Return, word for word, only the lines of the data below that lie between the line with "Given: View analytics showing 705 views" and the line with "Screen dimensions: 594x389", those two lines included.

INPUT:
--- START ---
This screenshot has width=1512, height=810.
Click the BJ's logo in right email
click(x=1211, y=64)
--- END ---
--- START ---
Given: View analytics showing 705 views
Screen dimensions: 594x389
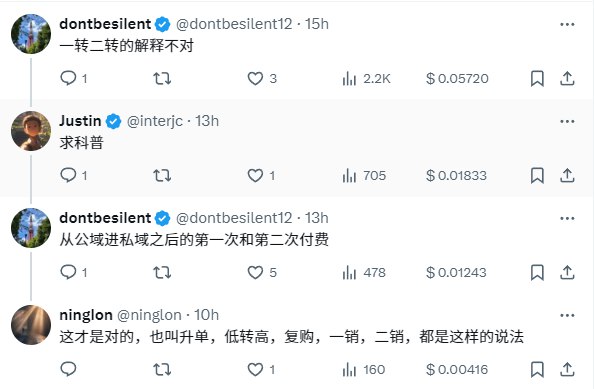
--- END ---
YOUR RESPONSE:
Given: View analytics showing 705 views
Screen dimensions: 594x389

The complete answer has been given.